Guerreiros do Minho, com sete baixas no plantel, goleiam um opositor que cedo cometeu vários erros. Jesualdo Ferreira tem muito trabalho pela frente no comando axadrezado.
Com uma entrada forte, o Sporting de Braga marcou três golos sem resposta antes da meia hora inicial, desequilibrando cedo o jogo frente ao Boavista e alcançando um triunfo indiscutível. A vitória permite à equipa de Carlos Carvalhal, ultrapassar, à condição, o F. C. Porto e igualar o Benfica, na segunda posição. Já os boavisteiros não ganham há dois meses e continuam em zona de intranquilidade.
A contas com sete baixas, entre casos de covid-19 e lesões que até obrigaram ao recurso ao veterano Rolando, que ainda não tinha jogado esta época, o Braga teve o mérito de entrar de rompante e de saber aproveitar as ofertas do Boavista. Primeiro foi Yusupha, em missão defensiva, a ceder a bola a Fransérgio em zona proibida. O brasileiro aproveitou e serviu Paulinho para o golo inaugural.
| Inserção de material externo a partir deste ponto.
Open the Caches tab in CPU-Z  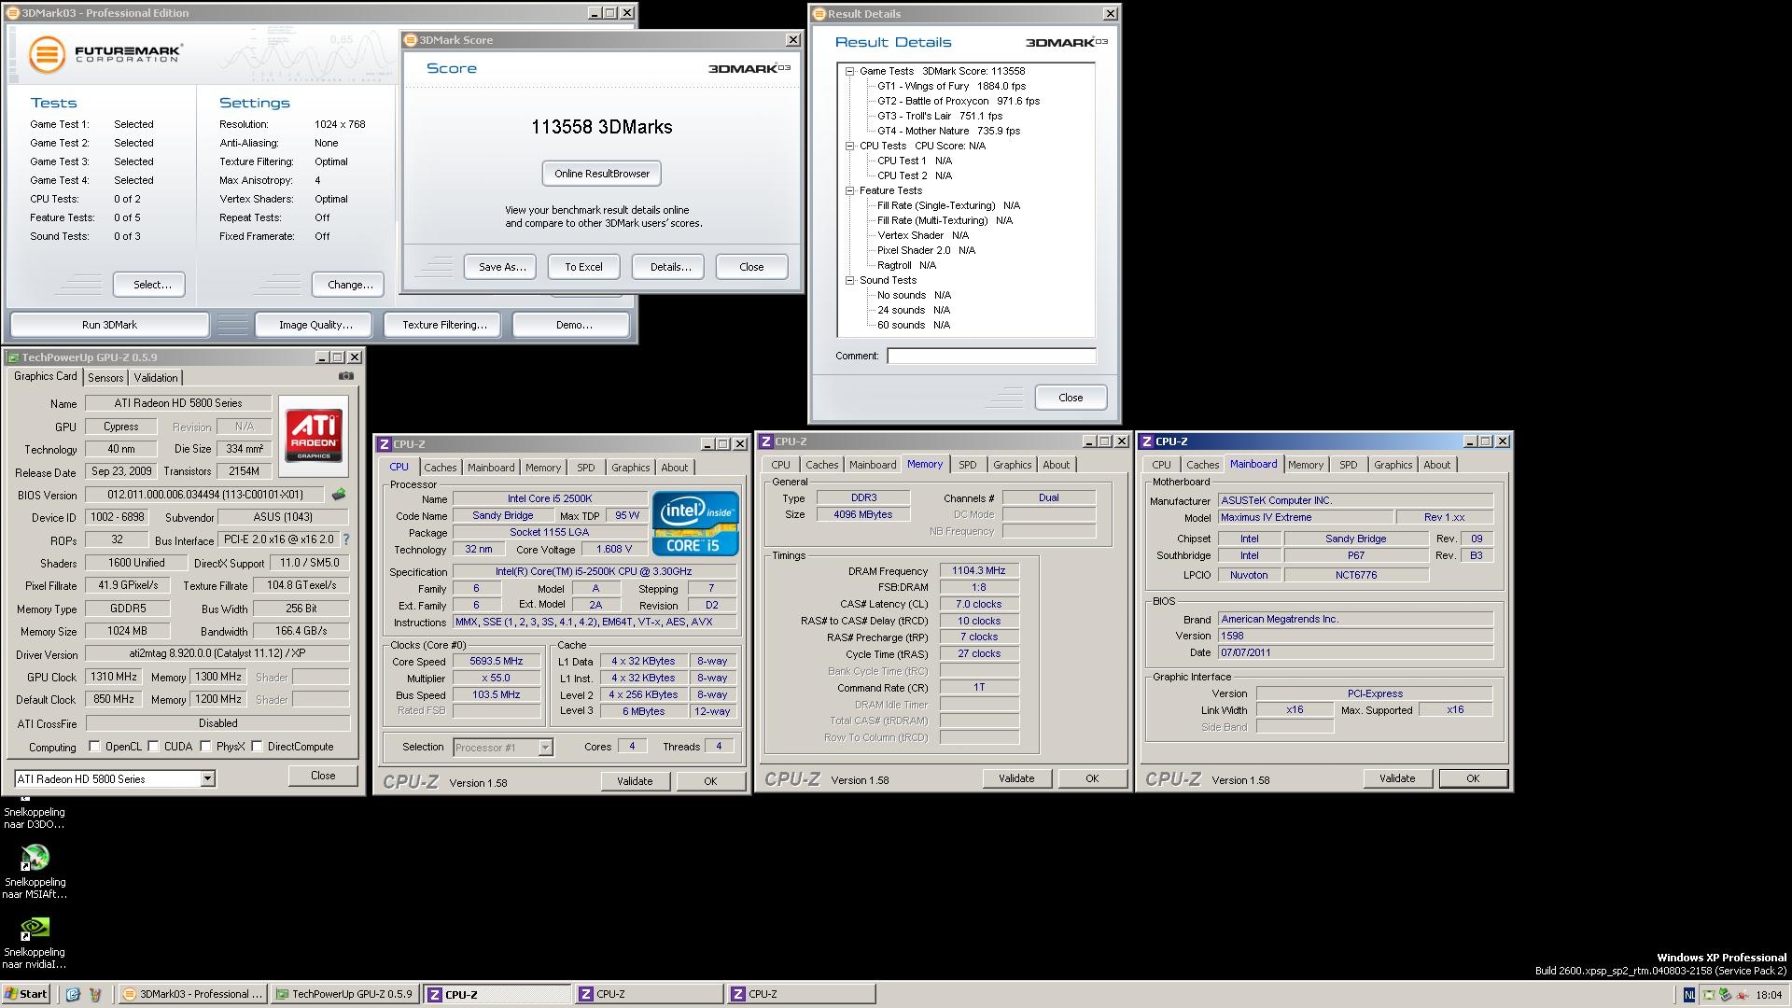pos(440,468)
Ao quarto de hora surgiu o segundo golo do Braga. Mau passe de Devenish, Iuri Medeiros ganhou a bola e, num remate com o pé esquerdo de fora da área, assinou um golaço.
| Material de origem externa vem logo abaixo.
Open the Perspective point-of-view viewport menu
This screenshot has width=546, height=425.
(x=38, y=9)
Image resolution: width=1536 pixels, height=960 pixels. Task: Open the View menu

Antes da meia hora, surgiu o 0-3. Sequeira abriu em Ricardo Horta, Hamache ficou para trás e o número 21 do Braga picou com classe para o fundo da baliza.
Na segunda parte, após dois golos bem anulados ao Braga, o Boavista reagiu, com Devenish a reduzir, na sequência de um canto, mas pouco depois o Braga voltou à diferença de três golos, com Ricardo Horta novamente a marcar, após passe atrasado de Paulinho.
O jogo ficou definitivamente resolvido, com o Braga a confirmar a quinta vitória seguida, em todas as provas, tendo tempo para o regresso de Gaitán e para a estreia de Bruno Rodrigues.
Já Jesualdo Ferreira e naquele que era o primeiro jogo no Bessa, tirou por certo a ilação de que tem muito trabalho pela frente. Desta vez não contou com Javi García (lesão) e Sauer (isolamento profilático). Mesmo num plantel jovem, as baixas não explicam tudo.